▶ **Try it**
Copy out each line of the listing below that contains the word "agent".

▶ **Provided data**
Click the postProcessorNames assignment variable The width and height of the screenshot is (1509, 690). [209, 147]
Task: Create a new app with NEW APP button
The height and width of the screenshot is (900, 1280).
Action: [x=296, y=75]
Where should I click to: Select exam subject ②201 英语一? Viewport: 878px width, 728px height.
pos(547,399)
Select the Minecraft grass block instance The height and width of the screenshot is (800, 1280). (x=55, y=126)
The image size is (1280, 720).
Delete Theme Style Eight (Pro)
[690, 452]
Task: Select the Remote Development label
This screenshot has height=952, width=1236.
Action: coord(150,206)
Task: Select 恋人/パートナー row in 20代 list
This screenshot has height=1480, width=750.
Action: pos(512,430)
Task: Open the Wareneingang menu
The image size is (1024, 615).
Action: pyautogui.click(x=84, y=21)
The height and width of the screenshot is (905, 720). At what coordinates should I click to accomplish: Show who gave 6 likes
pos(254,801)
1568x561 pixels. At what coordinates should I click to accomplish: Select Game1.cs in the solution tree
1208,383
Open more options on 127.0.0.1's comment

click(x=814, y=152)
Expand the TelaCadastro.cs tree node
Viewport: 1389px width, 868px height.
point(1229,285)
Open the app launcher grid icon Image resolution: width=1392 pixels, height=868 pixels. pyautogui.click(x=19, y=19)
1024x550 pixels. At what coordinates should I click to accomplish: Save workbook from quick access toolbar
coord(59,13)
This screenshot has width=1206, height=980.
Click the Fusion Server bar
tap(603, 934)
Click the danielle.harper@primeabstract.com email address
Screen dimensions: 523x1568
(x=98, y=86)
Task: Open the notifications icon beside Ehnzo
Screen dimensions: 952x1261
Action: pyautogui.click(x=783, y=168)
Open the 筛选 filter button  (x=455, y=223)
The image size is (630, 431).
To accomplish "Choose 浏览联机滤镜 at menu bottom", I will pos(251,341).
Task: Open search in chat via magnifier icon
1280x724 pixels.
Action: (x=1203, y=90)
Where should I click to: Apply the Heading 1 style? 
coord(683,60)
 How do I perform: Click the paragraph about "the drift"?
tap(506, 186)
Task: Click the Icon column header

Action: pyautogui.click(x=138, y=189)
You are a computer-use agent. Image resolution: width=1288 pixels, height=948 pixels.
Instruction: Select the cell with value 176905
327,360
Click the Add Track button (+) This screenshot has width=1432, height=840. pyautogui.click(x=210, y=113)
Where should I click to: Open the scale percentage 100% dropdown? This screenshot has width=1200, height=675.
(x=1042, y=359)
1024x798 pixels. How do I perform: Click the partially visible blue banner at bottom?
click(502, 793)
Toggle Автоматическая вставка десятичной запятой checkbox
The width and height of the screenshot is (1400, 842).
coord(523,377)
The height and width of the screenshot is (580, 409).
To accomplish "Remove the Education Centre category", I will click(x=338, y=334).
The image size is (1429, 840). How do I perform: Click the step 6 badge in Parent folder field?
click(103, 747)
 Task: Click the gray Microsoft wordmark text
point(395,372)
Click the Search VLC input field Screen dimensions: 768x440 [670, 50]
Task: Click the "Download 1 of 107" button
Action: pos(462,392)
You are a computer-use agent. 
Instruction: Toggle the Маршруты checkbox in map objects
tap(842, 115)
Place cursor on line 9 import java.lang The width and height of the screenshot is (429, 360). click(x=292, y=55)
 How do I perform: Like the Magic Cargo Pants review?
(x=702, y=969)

▶ **Result below**
You are a computer-use agent. Image resolution: width=1288 pixels, height=948 pixels.
You are a computer-use agent. 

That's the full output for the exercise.